Apache Spark is one of the most popular cluster computing frameworks for big data processing. However, running complex spark jobs that execute efficiently requires a good understanding of how spark works and various ways to optimise the jobs for better performance characteristics, depending on the data distribution and workload. Following are some of the techniques which would help you tune your Spark jobs for efficiency (CPU, network bandwidth, and memory)

1) Persist/Unpersist

Spark provides the optimization mechanism to store intermediate computation of any Spark Dataframe to reuse in the subsequent actions. The Spark jobs are to be designed in such a way so that they should reuse the repeating computations, or else it will degrade the performance when loaded with billions or trillions of data. Each node stores its partitioned data into the memory and reuses them in different actions when the Dataset is persisted. The Spark persisted data on the nodes are always fault-tolerant; if any partition of the Dataset is lost, it will automatically be recomputed using original transformations that initially created it.

Unpersist removes the stored data from memory and disk. Make sure you unpersist the data at the end of your spark job.

2) Shuffle Partition

Tuning your spark configuration to a right shuffle partition count is very important, Let's say I have a very small dataset and I decide to do a groupBy with the default shuffle partition count 200. In this case, I might overkill my spark resources with too many partitions. In another case, I have a very huge dataset, and performing a groupBy with the default shuffle partition count. In this case, I might under utilize my spark resources.

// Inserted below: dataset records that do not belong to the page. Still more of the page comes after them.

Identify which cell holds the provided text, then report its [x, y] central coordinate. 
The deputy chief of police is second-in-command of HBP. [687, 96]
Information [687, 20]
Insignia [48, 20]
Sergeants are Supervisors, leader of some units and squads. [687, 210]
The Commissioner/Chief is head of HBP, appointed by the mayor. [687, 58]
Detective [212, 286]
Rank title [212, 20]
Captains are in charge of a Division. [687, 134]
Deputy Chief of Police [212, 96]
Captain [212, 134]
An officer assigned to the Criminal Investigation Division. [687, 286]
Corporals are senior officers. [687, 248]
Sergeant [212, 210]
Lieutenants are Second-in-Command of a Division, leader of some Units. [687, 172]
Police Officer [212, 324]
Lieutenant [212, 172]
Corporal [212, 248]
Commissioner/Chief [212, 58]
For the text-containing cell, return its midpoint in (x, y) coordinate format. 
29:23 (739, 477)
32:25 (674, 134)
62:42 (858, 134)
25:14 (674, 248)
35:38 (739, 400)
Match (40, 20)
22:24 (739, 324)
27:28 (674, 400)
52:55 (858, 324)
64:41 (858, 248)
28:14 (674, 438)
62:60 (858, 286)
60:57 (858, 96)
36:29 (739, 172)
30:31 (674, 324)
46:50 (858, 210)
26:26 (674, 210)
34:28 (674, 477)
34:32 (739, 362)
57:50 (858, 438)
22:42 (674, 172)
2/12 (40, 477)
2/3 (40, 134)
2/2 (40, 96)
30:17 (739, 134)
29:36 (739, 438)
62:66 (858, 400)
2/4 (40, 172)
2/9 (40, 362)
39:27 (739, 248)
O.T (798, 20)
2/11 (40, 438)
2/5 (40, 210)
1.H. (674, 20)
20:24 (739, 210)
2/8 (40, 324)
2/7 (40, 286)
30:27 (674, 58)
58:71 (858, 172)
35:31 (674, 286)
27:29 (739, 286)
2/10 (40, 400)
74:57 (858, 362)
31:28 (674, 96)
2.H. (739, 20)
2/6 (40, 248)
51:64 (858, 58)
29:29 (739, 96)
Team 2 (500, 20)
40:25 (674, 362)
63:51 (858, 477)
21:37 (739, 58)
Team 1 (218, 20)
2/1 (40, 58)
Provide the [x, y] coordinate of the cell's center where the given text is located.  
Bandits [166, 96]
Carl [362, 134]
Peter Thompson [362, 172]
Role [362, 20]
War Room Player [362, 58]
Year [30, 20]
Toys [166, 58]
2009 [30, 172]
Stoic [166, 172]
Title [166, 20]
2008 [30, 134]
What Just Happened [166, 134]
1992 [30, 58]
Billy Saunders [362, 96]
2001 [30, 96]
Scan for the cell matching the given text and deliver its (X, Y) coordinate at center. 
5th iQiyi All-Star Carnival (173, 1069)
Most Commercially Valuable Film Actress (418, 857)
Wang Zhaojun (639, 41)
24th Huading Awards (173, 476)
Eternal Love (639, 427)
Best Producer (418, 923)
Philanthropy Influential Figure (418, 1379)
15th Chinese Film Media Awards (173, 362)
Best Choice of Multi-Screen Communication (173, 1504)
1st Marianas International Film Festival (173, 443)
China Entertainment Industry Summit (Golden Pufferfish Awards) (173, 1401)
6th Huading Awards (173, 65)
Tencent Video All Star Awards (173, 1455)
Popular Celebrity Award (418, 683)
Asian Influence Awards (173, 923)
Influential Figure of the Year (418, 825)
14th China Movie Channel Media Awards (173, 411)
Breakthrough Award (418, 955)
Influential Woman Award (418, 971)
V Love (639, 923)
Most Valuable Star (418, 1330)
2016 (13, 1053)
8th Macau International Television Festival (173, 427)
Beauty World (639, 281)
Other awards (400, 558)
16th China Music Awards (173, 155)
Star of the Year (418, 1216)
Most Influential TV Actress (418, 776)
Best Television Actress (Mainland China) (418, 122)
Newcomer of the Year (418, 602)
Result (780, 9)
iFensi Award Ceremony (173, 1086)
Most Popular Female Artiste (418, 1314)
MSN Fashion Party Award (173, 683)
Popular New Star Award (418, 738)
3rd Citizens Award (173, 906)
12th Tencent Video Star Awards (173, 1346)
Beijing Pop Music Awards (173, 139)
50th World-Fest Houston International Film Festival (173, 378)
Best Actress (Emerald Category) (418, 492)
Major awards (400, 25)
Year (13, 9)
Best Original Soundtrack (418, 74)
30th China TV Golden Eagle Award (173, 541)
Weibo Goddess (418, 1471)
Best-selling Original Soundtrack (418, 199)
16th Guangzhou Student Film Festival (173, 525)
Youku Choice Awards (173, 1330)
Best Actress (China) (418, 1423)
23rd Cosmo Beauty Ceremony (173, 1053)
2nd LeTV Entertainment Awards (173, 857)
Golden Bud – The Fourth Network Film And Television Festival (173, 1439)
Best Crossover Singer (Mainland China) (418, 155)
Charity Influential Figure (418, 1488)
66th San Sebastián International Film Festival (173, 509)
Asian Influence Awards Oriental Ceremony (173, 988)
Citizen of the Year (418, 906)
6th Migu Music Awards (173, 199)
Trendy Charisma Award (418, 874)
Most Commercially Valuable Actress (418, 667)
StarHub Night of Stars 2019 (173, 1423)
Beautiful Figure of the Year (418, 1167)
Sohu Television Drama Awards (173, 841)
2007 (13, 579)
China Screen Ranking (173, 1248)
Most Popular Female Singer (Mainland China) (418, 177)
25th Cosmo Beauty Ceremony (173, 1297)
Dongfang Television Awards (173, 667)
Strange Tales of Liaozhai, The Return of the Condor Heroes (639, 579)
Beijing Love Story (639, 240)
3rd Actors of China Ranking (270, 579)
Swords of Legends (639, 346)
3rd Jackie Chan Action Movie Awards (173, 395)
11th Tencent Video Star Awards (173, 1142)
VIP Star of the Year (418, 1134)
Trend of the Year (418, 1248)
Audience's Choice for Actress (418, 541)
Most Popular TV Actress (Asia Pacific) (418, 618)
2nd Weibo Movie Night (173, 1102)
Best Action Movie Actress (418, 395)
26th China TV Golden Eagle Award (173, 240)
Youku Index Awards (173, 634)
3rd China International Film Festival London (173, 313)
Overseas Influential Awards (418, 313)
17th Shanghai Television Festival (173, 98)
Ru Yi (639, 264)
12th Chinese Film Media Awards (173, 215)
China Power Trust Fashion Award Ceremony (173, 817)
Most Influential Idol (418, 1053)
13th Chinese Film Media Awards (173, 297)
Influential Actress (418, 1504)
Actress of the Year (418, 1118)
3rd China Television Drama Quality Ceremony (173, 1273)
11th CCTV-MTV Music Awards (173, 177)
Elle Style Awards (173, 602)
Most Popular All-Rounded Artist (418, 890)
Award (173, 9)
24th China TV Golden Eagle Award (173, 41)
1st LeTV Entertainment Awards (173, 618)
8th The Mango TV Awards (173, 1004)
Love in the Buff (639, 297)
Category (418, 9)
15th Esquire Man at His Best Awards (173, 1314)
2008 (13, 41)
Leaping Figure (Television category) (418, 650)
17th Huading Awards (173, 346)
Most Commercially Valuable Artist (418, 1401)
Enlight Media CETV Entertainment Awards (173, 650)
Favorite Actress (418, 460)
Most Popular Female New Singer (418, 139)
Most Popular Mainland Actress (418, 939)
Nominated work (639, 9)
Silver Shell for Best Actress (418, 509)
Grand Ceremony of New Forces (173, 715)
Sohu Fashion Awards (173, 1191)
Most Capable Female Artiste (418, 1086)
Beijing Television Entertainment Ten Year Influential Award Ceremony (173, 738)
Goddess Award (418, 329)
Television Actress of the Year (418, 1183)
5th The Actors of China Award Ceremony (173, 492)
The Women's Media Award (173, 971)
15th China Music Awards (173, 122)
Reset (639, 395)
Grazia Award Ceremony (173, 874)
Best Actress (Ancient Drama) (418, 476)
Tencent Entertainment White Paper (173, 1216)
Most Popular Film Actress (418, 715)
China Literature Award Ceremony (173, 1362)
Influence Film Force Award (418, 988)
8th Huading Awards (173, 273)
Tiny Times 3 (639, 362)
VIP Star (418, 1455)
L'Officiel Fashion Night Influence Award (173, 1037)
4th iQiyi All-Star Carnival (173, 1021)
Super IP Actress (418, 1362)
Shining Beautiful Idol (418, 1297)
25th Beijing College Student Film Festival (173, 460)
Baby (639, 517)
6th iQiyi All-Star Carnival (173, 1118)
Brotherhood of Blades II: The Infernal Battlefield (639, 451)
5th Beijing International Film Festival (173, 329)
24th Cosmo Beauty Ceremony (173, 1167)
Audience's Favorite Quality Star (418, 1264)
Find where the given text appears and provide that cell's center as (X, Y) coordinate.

The spark shuffle partition count can be dynamically varied using the conf method in Spark sessionsparkSession.conf.set("spark.sql.shuffle.partitions",150) or dynamically set while initializing through spark-submit operator spark.sql.shuffle.partitions:150

3) Push Down filters

In SQL, whenever you use a query that has both join and where condition, what happens is Join first happens across the entire data and then filtering happens based on where condition. What will happen if spark behaves the same way as SQL does, for a very huge dataset, the join would take several hours of computation to join the dataset since it is happening over the unfiltered dataset, after which again it takes several hours to filter using the where condition.

Predicate pushdown, the name itself is self-explanatory, Predicate is generally a where condition which will return True or False. During the Map phase what spark does is, it pushes down the predicate conditions directly to the database, filters the data at the database level itself using the predicate conditions, hence reducing the data retrieved from the database and enhances the query performance. Since the filtering is happening at the data store itself, the querying is very fast and also since filtering has happened already it avoids transferring unfiltered data over the network and now only the filtered data is stored in the memory. We can use the explain method to see the physical plan of the dataframe whether predicate pushdown is used or not.

4) BroadCast Joins

When we do a join with two large dataset’s what happens in the backend is, huge loads of data gets shuffled between partitions in the same cluster and also get shuffled between partitions of different executors.

Broadcast joins are used whenever we need to join a larger dataset with a smaller dataset. When we use broadcast join spark broadcasts the smaller dataset to all nodes in the cluster since the data to be joined is available in every cluster nodes, spark can do a join without any shuffling. Using this broadcast join you can avoid sending huge loads of data over the network and shuffling.